Most notable of all that sticks out in my opinion, is how Nick describes himself as “restless” at the beginning of the novel. The full context of the line is, “I participated in that delayed Teutonic migration known as the Great War. I enjoyed the counter-raid so thoroughly that I came back restless.” If that isn’t a cry for help or a distraction from facing what happened in the Great War, I don’t know what is.

Gatsby the Romantic Hero? Meet His Literary Twin, Lord Jim

“Of Great Gabasidy” by Jessica Martell & Zackary Vernon (2015)

So, it turns out that perhaps Gatsby was inspired by something that preceded him. Oh my. A classic drawing on a classic? Who would’ve thought? 

Martell and Vernon compare Gatsby to Conrad’s Jim: both are dreamers clinging to an intangible romantic ideal. For Gatsby, it’s his “unfinished” love story with Daisy before it got interrupted by unshakeable forces. For Jim, he was crushed by the existence of a world that no longer believes in heroism. In this way, both Gatsby and Jim are defined by their past failures and unrealistic futures. They reinvent themselves after failure, they construct their future under the direction of hopeless idealism, and their narrators, Nick and Marlow, share similarities too. They’re both watching their tragic heroes with a mix of awe and skepticism.

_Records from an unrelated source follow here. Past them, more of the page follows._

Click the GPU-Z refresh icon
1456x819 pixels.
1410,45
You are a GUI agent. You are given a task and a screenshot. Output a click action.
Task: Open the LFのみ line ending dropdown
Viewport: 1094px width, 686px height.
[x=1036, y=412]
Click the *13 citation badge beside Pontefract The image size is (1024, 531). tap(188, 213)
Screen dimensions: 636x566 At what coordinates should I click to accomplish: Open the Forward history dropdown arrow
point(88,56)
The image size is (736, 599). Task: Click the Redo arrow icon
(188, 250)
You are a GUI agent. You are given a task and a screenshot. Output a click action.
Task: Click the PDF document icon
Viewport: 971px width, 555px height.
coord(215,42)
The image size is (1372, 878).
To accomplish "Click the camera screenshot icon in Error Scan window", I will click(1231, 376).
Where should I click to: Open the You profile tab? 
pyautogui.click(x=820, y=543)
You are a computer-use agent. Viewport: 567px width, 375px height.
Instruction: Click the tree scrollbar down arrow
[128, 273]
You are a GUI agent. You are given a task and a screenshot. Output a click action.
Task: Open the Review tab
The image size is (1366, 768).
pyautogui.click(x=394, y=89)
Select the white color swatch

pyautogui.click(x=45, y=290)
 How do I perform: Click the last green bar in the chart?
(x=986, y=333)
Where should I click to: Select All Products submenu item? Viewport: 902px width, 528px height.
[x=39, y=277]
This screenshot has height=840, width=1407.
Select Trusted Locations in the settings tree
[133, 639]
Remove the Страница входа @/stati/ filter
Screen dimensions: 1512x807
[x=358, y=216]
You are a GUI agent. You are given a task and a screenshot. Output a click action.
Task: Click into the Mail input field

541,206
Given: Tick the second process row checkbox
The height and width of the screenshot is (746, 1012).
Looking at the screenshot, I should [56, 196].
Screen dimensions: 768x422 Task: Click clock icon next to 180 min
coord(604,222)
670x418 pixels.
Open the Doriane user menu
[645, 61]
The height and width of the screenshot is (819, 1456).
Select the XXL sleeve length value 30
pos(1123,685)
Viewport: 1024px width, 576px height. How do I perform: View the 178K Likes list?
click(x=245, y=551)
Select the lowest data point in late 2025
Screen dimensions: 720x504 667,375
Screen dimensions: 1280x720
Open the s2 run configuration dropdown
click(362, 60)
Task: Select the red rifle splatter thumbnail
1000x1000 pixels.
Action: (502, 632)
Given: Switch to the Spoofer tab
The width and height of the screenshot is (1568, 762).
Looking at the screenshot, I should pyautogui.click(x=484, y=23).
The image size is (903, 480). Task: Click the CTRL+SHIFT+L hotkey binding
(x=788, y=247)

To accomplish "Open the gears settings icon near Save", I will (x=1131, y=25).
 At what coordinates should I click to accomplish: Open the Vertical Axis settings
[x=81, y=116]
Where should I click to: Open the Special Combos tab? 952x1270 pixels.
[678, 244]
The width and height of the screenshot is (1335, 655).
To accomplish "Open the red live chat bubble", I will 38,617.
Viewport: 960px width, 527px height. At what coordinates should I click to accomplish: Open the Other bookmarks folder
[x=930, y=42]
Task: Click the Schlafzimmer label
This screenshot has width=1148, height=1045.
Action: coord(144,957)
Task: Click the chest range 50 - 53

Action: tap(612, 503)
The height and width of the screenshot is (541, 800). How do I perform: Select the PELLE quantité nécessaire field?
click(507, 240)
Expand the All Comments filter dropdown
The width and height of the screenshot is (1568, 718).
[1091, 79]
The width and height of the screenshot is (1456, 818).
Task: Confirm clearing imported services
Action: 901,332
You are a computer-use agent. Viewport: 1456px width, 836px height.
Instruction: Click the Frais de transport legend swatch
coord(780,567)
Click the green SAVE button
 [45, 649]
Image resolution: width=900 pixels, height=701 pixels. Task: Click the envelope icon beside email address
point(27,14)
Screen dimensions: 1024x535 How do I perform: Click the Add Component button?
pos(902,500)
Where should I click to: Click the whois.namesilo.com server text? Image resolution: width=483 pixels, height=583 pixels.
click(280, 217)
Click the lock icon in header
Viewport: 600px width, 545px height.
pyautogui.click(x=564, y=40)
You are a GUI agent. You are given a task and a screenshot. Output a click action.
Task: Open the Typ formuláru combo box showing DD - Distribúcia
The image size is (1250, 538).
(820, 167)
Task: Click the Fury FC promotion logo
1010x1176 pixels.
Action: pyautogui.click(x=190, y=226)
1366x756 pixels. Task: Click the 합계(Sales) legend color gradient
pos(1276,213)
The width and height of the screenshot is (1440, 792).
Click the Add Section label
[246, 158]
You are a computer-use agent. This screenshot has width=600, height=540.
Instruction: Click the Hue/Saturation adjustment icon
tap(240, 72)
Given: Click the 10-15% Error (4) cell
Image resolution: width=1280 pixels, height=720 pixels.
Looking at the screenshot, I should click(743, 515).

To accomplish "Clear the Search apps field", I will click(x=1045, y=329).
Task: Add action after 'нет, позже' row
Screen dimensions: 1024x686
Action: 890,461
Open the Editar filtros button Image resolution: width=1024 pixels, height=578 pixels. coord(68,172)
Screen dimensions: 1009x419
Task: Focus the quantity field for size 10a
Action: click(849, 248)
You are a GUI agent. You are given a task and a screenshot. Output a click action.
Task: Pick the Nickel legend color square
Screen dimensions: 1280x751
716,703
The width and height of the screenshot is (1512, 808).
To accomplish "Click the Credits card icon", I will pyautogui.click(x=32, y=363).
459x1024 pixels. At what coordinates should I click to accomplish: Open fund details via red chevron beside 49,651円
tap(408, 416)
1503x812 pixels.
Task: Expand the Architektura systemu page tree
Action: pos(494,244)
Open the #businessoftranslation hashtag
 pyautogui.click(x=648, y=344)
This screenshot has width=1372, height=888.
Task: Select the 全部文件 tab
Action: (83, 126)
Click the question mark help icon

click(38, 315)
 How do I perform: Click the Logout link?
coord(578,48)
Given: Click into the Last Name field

Perhaps the most compelling parallel and insight overall is that Jim and Gatsby fit the concept of Kenneth Bruffee’s concept of “elegiac romance” which is also Tracy Seely’s “modernist romance.”  In layman’s terms, an “elegiac romance” or “modernist romance”  is where the hero is already lost and remembered through a mourning narrator. Nick and Marlow don’t just share the stories of Gatsby and Marlow, they memorialize them, eulogize them, and most notably of all: they wrestle with what their failed quests mean.

For The Great Gatsby and Nick Carraway, Gatsby is treated like a beautiful, fragile relic. He’s a doomed knight in modern clothes. 

This comparison shows why Gatsby’s (and Jim’s!) stories are timeless. They’re chasing ideals rooted in a past with no place in the present or the future. He’s not just chasing Daisy. He’s chasing a previous state of self that was left behind in a world that no longer exists.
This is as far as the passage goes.